(Beginning of Information provided)
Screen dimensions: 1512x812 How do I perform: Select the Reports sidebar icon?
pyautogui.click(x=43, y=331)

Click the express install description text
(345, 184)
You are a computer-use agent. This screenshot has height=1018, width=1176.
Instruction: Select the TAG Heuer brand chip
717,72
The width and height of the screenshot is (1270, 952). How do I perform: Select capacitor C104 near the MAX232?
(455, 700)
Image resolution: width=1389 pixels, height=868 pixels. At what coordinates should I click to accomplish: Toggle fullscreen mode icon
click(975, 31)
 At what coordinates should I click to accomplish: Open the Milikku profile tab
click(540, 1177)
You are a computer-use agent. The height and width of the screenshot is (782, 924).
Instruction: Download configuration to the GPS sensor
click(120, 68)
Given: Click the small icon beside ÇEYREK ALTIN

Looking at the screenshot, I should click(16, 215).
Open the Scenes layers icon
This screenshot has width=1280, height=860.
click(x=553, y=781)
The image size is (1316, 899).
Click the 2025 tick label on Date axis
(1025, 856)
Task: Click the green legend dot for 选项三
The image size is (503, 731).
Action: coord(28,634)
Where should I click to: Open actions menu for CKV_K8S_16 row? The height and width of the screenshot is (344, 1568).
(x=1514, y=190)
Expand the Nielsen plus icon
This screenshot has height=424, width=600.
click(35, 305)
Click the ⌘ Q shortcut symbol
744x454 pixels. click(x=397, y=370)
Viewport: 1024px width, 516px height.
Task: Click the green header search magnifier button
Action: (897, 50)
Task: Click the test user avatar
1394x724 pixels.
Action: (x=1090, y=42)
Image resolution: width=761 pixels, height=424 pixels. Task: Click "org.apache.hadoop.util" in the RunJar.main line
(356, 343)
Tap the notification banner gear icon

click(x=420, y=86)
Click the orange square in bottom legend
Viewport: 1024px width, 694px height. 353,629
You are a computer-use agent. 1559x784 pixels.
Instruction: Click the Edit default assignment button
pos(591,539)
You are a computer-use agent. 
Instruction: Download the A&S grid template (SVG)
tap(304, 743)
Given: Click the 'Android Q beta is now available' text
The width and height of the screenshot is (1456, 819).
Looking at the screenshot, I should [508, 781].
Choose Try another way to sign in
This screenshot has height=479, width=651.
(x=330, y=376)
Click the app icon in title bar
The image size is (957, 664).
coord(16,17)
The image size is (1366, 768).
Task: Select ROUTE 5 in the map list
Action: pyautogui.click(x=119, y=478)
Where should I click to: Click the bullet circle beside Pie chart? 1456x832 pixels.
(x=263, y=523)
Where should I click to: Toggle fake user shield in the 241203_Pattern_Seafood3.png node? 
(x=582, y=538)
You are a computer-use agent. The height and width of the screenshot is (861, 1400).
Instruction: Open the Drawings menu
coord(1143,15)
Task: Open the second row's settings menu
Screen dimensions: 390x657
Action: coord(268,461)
(End of Information provided)
## [What is being asked]
Only the lines that hold the word "agent" are wanted; each should be pulled from the records.

## [The answer]
You are a computer-use agent. This screenshot has height=1018, width=1176.
You are a computer-use agent. The height and width of the screenshot is (782, 924).
You are a computer-use agent. 1559x784 pixels.
You are a computer-use agent. 
You are a computer-use agent. The height and width of the screenshot is (861, 1400).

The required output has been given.